Task 1:
Answer these questions using the Schiff base excerpt, not the data that follows it:
(a) Which three amino acids are reacted with salicylaldehyde to make the Schiff bases?
(b) From which supplier were the materials purchased?
(c) For how long and at what temperature was the mixture stirred when preparing the Schiff base?
Task 2: Continue the Schiff base excerpt after its last sentence, which covers how the purity of the prepared compounds was checked.

Document excerpt:
The field of Schiff base complexes has been fast developed because of the wide possible structures for the ligands depending upon the aldehydes and amines considered   .
Various Schiff bases were reported to possess genotoxicity  , antibacterial  , and antifungal activities  . The increasing interest in transition metal complexes containing a Schiff base ligand is derived from their well-established role in biological systems as well as their catalytic and pharmaceutical applications  . In other hand, Schiff base and their metal complexes have been characterized because of their interesting and important properties as the ability of bind toxic and heavy metal atoms  , undergoes tautomerism  , and exhibits catalytic reduction  , and photochromism  . The role of the metal Schiff bases complexes in such applications, is related to molecular structure, thus, it is quite important to have a good understanding of the structure of such metal complexes.
Today, Schiff base have been used extensively as ligands in the field of coordination chemistry, because of intermolecular hydrogen bonds between the “O” and the “N” atoms, which play an important role in the formation of metal complexes and the proton transfer from the hydroxyl “O” to the imine “N” atoms  . In this respect, complexes of metal ions with Schiff base derived from salicylaldehyde and amino acids have been synthesized and characterized by using different physical techniques and coordination geometry structures were proposed based on their results.
The aim of the present paper is to synthesize Schiff bases which expected to have biological effect which derived from the reaction of salicylaldehyde with three amino acids (valine, leucine, and isoleucine). In many cases the bioactivity of Schiff base increases upon coordination to metal ions. Therefore, it would be of interest to describe the divalent cobalt(II) complexes of the synthesized Schiff bases.
2.1. Materials and Reagents
All material used in the investigation were of reagent grade and were purchased commercially from British Drug House (BDH) and used as received. They include amino acids (valine, leucine, and isoleucine), salicylaldehyde, Cobalt (II) chloride, absolute methanol and ethanol. Double distilled water was used during the experimental process.
2.2. Preparation of Schiff Base
Schiff base (1-valine, 2-leucine, and 3-isoleucine) under investigation were prepared according to the procedure previously described in the literature  , Thus, in a 50 ml conical flask, prepare a separate solution by dissolving (1.2 g) of salicylaldehyde (0.75 g) of amino acids (1 - 3) and (0.4 g) of sodium hydroxide, in 15 ml of ethanol. Mix the salicylaldehyde solution within the proper amino acid solution. The mixture was stirred for 8 hours on a water bath at 70˚C. The obtained precipitate was filtered off and washed with cold ethanol. The solid products were recrystallized from hot ethanol to give yellow crystals, dried in vacuo over silica gel. The purity of the prepared compounds was checked by elemental analysis, IR, 1H NMR spectra.

Data records:
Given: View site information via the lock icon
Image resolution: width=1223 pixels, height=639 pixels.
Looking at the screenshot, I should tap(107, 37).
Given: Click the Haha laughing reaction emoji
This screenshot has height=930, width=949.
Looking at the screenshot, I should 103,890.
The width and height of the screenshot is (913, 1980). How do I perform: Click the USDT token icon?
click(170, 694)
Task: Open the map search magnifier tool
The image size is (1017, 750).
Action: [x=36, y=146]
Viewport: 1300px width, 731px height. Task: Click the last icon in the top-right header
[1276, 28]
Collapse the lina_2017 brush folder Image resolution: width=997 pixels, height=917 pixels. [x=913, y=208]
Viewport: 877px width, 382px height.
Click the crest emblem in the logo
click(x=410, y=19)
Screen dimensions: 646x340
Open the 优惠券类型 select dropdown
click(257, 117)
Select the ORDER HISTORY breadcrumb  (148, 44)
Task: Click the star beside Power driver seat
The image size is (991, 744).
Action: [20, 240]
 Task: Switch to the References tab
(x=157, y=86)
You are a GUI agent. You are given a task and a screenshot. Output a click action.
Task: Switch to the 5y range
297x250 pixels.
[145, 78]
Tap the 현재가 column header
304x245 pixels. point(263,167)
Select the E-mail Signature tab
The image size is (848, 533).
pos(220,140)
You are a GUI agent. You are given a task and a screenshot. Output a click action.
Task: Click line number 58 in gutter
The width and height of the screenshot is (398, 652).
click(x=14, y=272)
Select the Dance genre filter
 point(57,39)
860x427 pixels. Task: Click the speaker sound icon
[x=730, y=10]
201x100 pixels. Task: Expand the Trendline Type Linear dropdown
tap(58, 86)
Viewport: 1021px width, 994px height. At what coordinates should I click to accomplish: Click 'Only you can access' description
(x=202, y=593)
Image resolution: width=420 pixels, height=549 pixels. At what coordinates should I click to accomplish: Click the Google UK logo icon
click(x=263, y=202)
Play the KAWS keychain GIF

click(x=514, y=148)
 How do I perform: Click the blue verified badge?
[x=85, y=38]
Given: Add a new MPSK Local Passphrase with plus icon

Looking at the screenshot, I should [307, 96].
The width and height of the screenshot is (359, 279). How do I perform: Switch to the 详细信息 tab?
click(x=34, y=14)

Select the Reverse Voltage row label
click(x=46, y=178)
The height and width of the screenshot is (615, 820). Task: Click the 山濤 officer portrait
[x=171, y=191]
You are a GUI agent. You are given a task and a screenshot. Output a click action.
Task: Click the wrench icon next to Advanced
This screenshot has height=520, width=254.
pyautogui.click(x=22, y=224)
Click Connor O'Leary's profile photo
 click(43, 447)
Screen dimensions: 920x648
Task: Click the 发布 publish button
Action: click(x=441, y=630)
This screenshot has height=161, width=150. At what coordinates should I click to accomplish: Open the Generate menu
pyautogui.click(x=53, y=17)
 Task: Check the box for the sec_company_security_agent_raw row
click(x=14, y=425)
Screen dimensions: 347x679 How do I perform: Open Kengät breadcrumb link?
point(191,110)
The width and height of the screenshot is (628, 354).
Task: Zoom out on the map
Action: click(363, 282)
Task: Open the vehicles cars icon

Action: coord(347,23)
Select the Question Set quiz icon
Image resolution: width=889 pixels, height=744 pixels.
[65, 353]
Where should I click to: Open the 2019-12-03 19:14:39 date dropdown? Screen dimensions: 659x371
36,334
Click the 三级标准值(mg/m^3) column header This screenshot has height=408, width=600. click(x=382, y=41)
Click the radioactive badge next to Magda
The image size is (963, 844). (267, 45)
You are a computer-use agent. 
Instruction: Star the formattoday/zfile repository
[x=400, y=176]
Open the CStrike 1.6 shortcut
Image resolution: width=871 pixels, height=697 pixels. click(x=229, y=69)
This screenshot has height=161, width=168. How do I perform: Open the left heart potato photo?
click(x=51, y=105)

Task response 1:
(a) Valine, leucine, and isoleucine.
(b) British Drug House (BDH).
(c) For 8 hours, on a water bath at 70˚C.

Task response 2:
2.3. Preparation of Metal Complexes
The preparation of the metal complexes under study were prepared according to procedure previously described in the literature  , thus, the complex [CoL2]nH2O have been prepared by the reaction of (0.590 gm) (2 mmole) of ligands (1 - 3) with (1 mmole) of Cobalt(II) chloride CoCl2∙6H2O (0.238 gm) dissolved in (20 mls) absolute ethanol and stirring for 24 hours. The obtained complexes were collected after evaporation of ethanol and was left in the desiccator to be dried under P2O5.
The prepared Schiff base and their metal complexes were provide by elemental analysis (C%, H%, N%) which were performed at the microanalytical center, Cairo University, the analysis were performed twice to check the accuracy of the analysis data. The IR spectra were recorded on as 8001-PC FTIR Shimadzu spectrophotometer using KBr pellets. Mass spectra of the complexes were performed using GC-2010 Shimadzu at Microanalytical center, Cairo University, Giza, Egypt. The magnetic susceptibility measurements for the complexes were determined by the Gouy balance using Hg[Co(SCN)4] as calibration. 1H NMR and 13C NMR were recorded on a Bruker DPX-400 spectrometer using DMSO d6, as the solvent and TMS as internal standard. Molar conductivity of 10−3 M solutions of the complexes in DMF was measured on the conductivity meter ORION model 150 of 0.6 cell constant.
3. Results and Discussions
The analytical data for the isolated complexes indicates that the Cobalt(II) complexes ions under investigation are of 1:2 ratio (M2+: ligand). The molar conductance of the free synthesized ligands reading values indicating that the free ligands are electrolytic nature by the formation of the monosodium salts.
The reaction of Schiff base ligands (1-valine, 2-Leucine, and 3-Isoleucine) with the Cobalt(II) ions under investigation give a type of reactions which can be represented by the following equations:
Chemical equations of synthesis, where 1: valine amino acid, 2: leucine amino acid 3: isoleucine amino acid.
3.1. Microanalysis Data
The CHN elemental analysis data of the investigation Schiff base ligands (1 - 3) and its Cobalt(II) metal complexes as shown in Table 1, exhibit the metal complexes formation of [ML2] ratio. It was found that the theoretical values are in a good agreement with the found data.
3.2. Infrared Spectral Studies
The characteristic IR absorption bands of the studied amino acid Schiff bases and their Cobalt(II) complexes are presented in Table 2. The IR spectra of Schiff bases under study illustrate the following stretching frequencies:
1) A broad stretching frequency range between (2959 - 2922 cm−1) in case of the free ligands which confirm OH group with shifting effect in case of complexes indicating the coordination of “O” group in complexation. The spectra of the Co(II) complexes exhibit broad bands in the range of (3415 - 3354 cm−1) which analogous to the presence of hydrated water molecules  .
2) A strong to medium intensities bands are assigned to carbon nitrogen double bond (H-C=N) with stretching frequencies range between (1633 - 1625 cm−1). The shifting of these bands to low frequencies comparing to the Schiff base ligands confirmed the participation of this group in complexation through Nitrogen atom  .
3) A strong to medium intensity bands are assigned to carbonyl group in Schiff base γ (C=O). They have stretching frequencies range between (1610 - 1593 cm−1)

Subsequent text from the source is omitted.